§ **EXERCISE MATERIAL**
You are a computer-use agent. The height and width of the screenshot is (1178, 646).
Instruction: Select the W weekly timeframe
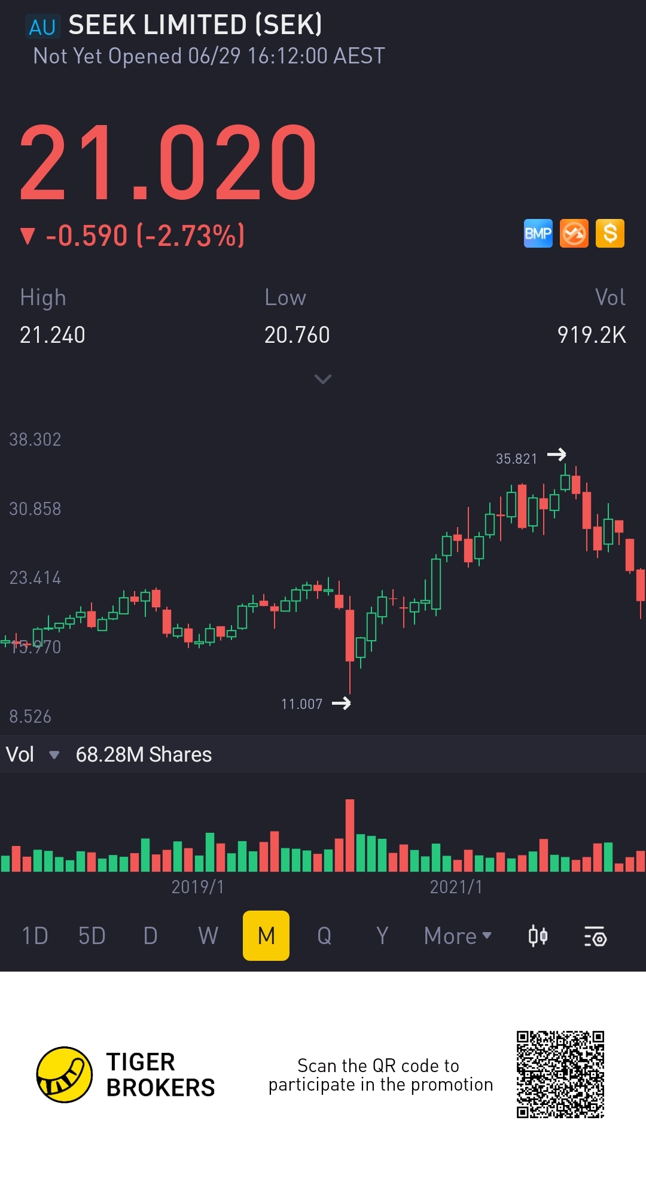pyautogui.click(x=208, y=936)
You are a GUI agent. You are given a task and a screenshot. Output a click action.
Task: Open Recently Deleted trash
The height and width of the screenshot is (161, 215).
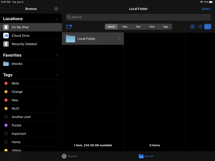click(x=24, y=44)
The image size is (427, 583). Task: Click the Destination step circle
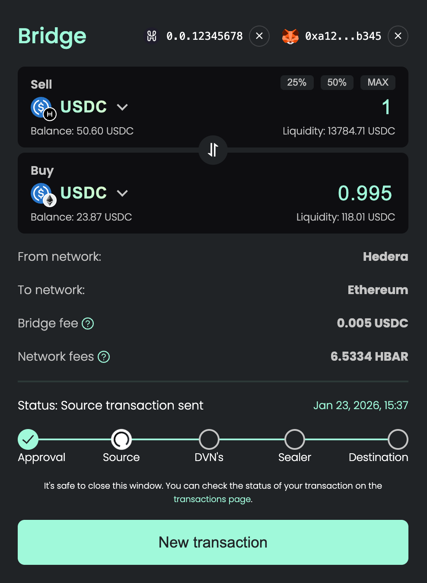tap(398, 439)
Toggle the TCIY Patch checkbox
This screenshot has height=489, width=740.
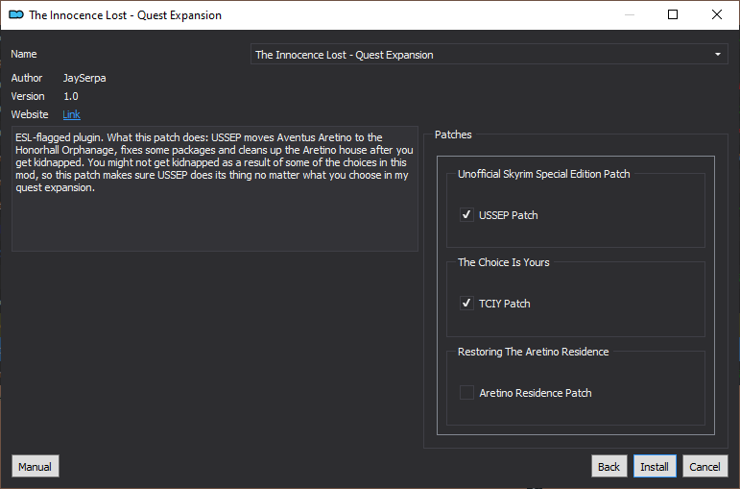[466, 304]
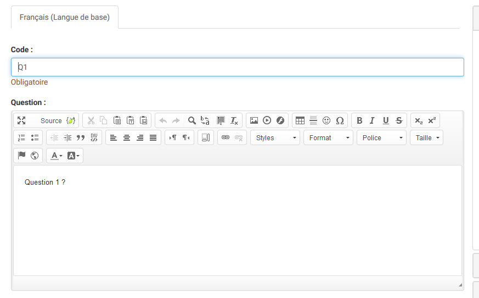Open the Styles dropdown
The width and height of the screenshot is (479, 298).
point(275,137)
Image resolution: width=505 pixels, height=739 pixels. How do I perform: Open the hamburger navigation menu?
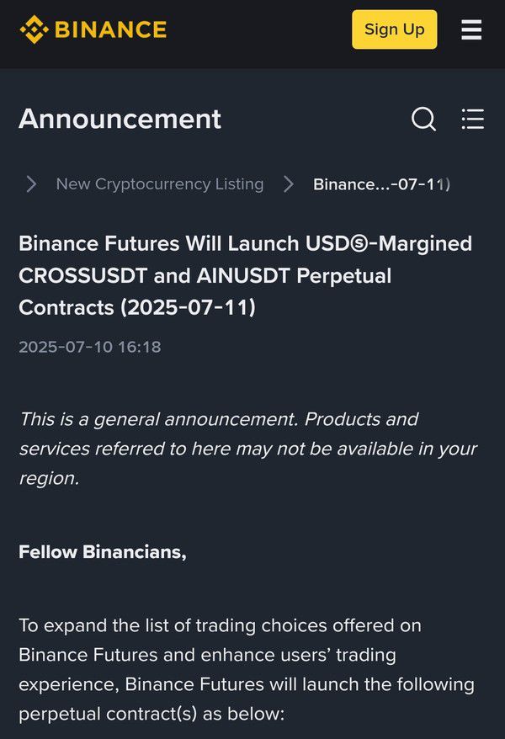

==

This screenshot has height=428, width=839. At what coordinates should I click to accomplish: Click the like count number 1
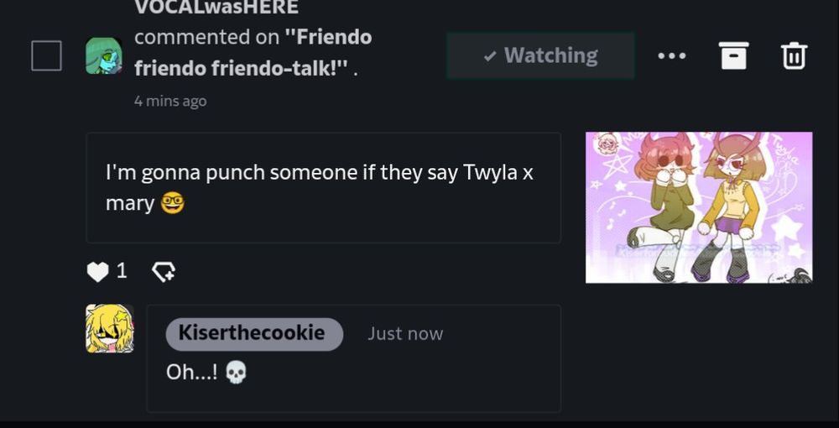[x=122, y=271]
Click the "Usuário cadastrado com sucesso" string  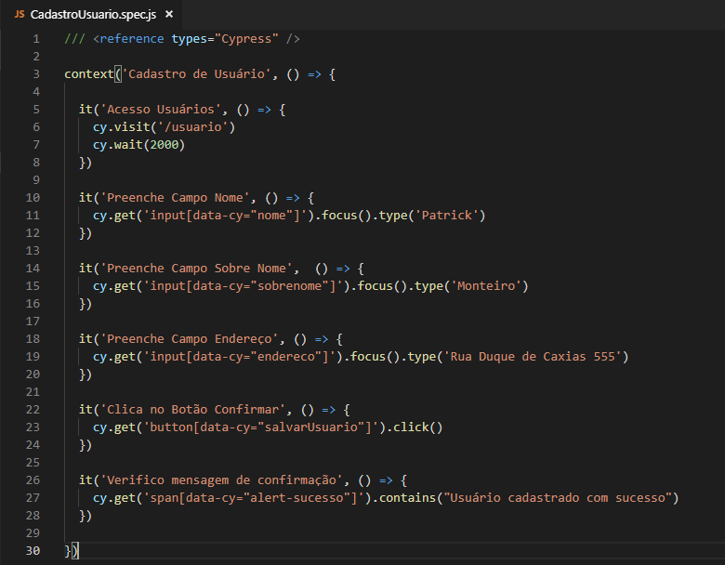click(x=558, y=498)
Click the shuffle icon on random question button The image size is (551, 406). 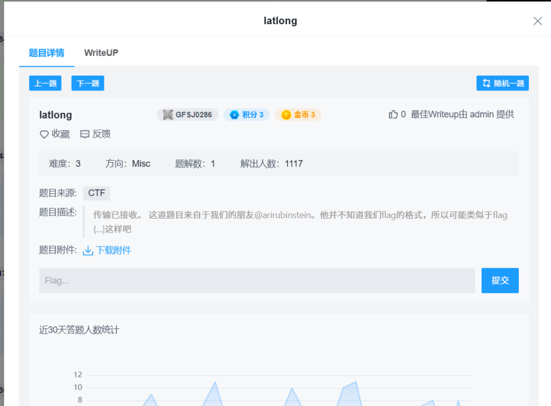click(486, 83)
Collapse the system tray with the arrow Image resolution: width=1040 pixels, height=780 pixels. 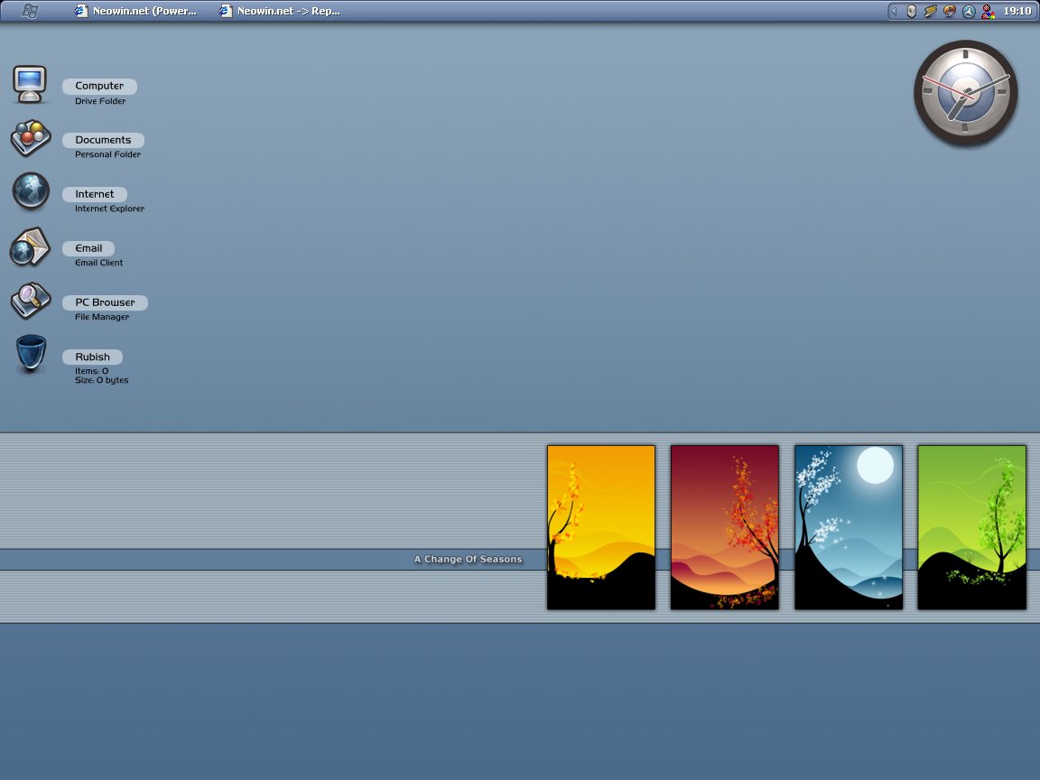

§ **EXERCISE PROMPT**
Without the pictures, give again exactly the lines above starting at the line containing "The height and width of the screenshot is (161, 215)." and ending at the line containing "Image resolution: width=505".

§ **EXERCISE RESPONSE**
The height and width of the screenshot is (161, 215).
click(x=24, y=44)
The image size is (427, 583). Task: Click the Destination step circle
tap(398, 439)
Toggle the TCIY Patch checkbox
This screenshot has height=489, width=740.
[466, 304]
Open the Styles dropdown
The width and height of the screenshot is (479, 298).
point(275,137)
Image resolution: width=505 pixels, height=739 pixels. How do I perform: Open the hamburger navigation menu?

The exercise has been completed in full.